INTERVIEW: Rachel Gregorio

INTERVIEW: Rachel Gregorio

What do caricatures, public speaking, and user experience design all have in common? I was fortunate to answer this question when I interviewed Rachel Gregorio. She’s tailored her career around her talent as an artist and passion for user centered design. In addition to being incredibly talented at the aforementioned disciplines, Rachel is kindhearted and can be trusted to handle any difficult situation with grace and professionalism. AKA, she’s the type of person any team wants around!

As a User Experience Designer at MITRE, Rachel is also a founding member of “Team Toolkit”, the group that curated a list of innovative tools for The MITRE Corporation [e.g., The Innovation Toolkit (ITK)].
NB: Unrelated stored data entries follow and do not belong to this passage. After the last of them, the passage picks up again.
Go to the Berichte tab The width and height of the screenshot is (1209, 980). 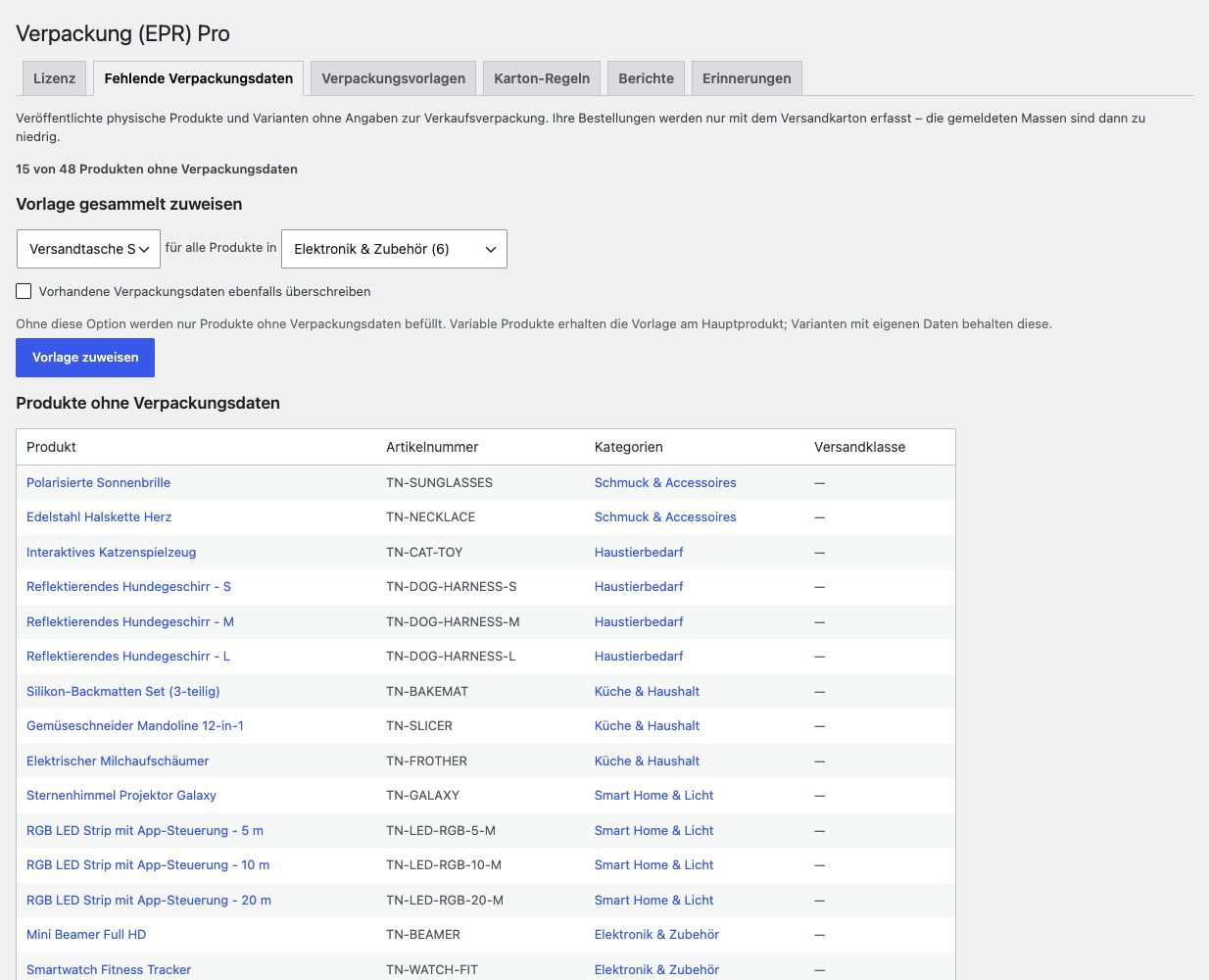click(x=646, y=78)
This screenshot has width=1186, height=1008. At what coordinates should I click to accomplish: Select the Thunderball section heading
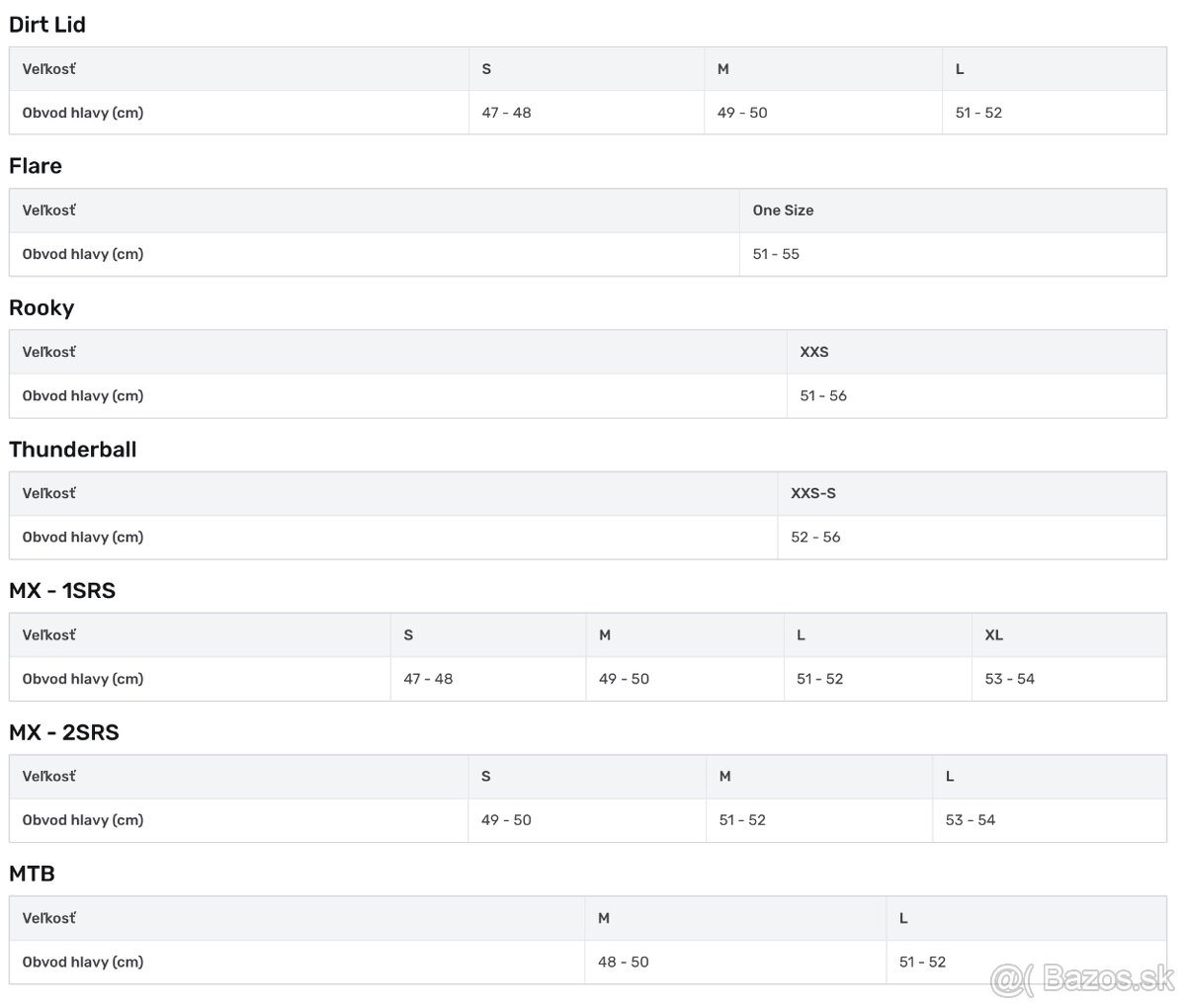(73, 450)
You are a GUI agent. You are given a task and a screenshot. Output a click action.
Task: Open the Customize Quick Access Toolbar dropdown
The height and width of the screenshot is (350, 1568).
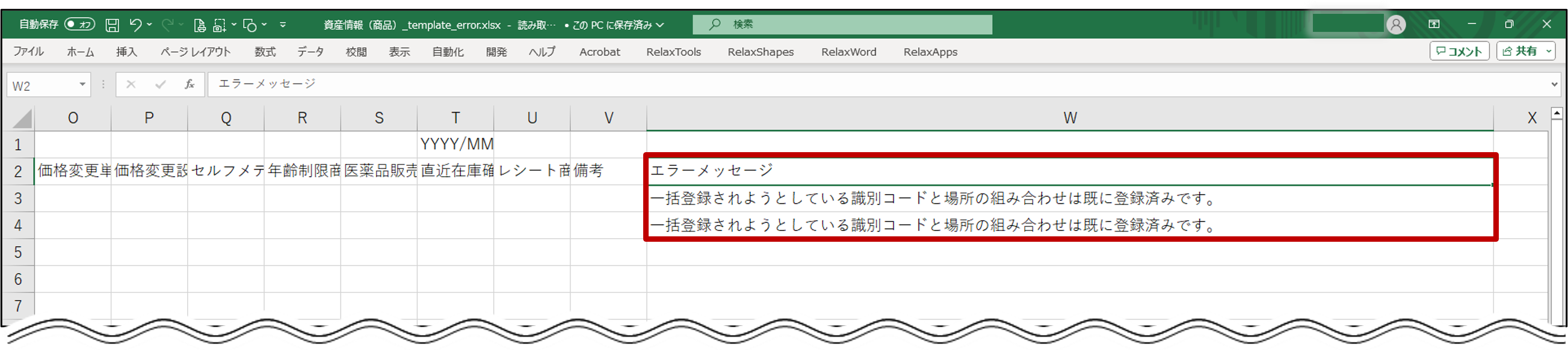pyautogui.click(x=282, y=25)
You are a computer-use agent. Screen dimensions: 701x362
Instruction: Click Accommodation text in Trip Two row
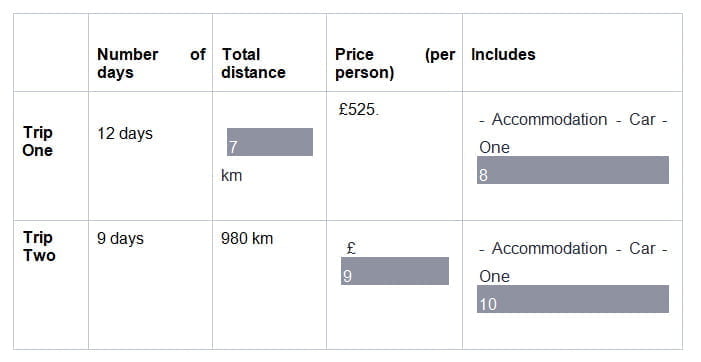pos(549,248)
Growing up in the “Disney Era”
Early on, Rachel recognized her love for art. As a young child, she started drawing her favorite Disney characters and was taking cartooning classes by age 7. For those of you wondering what is meant by “Disney Era”, all you have to do is ask anyone that remembers the releases (and classic sing-alongs) of The Little Mermaid, Aladdin, The Lion King, or Beauty and the Beast and you’ll get your answer. Rachel went from using the book How-to-Draw Mickey and Friends to starting her own caricature business when she was 11. By 16, she was drawing caricatures in Boston’s Fanueil Hall and conversing with strangers. She’s even illustrated a few children’s books! These communication skills and experiences being in front of an audience continue to help her today as she facilitates ITK workshops (more on this later!). Rachel promised to make a caricature of Team Toolkit if we can find our way into a major business or innovation magazine!
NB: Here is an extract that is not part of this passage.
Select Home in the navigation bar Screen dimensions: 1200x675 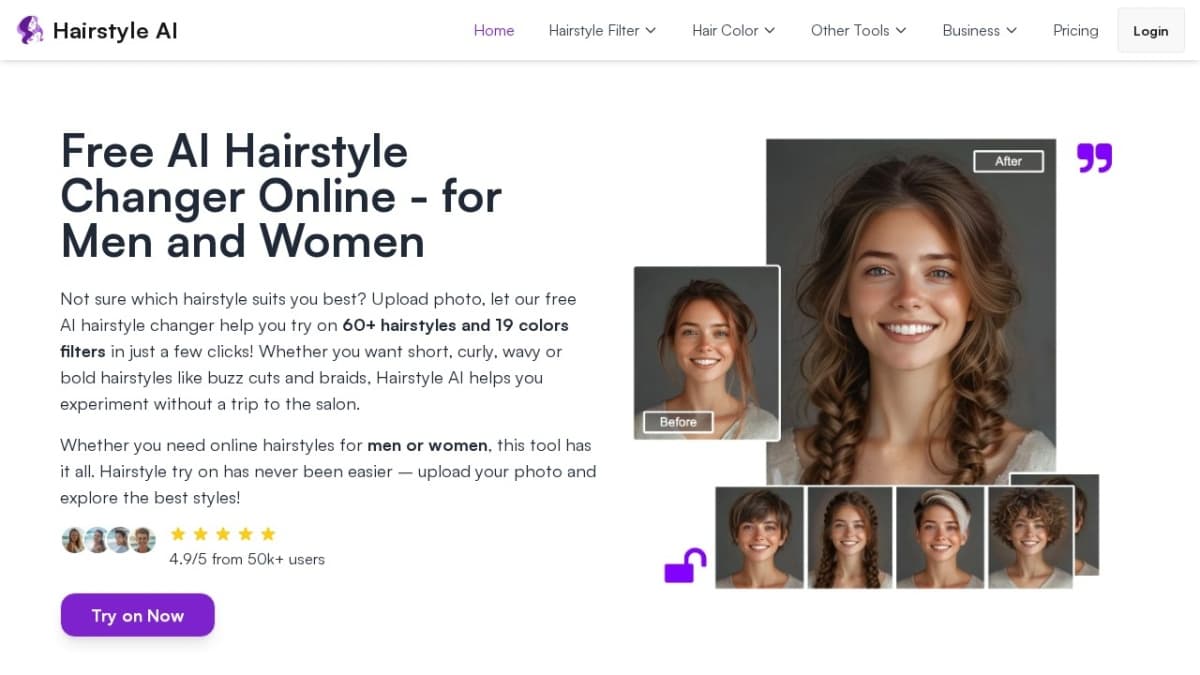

Making design part of your job
Pursuing an art degree seemed like a natural fit, but Rachel wasn’t sure this perfectly aligned with her career goals. Throughout her early career as an artist, she’d learned the importance of good communication. So, why not simply pursue two degrees? (um…because its hard?). And that is exactly what Rachel did, double majoring in Communications and Studio Art at the Boston College. Rachel started her career in marketing, as it seemed like a natural blend of her two majors. Not stopping there, Rachel went back to school for a master’s degree in Interactive Media. Some courses in UX design helped her discover an opportunity to combine her interests in design, communication, and business, and she decided that this is what she wanted to do.

Team Toolkit, enter stage left!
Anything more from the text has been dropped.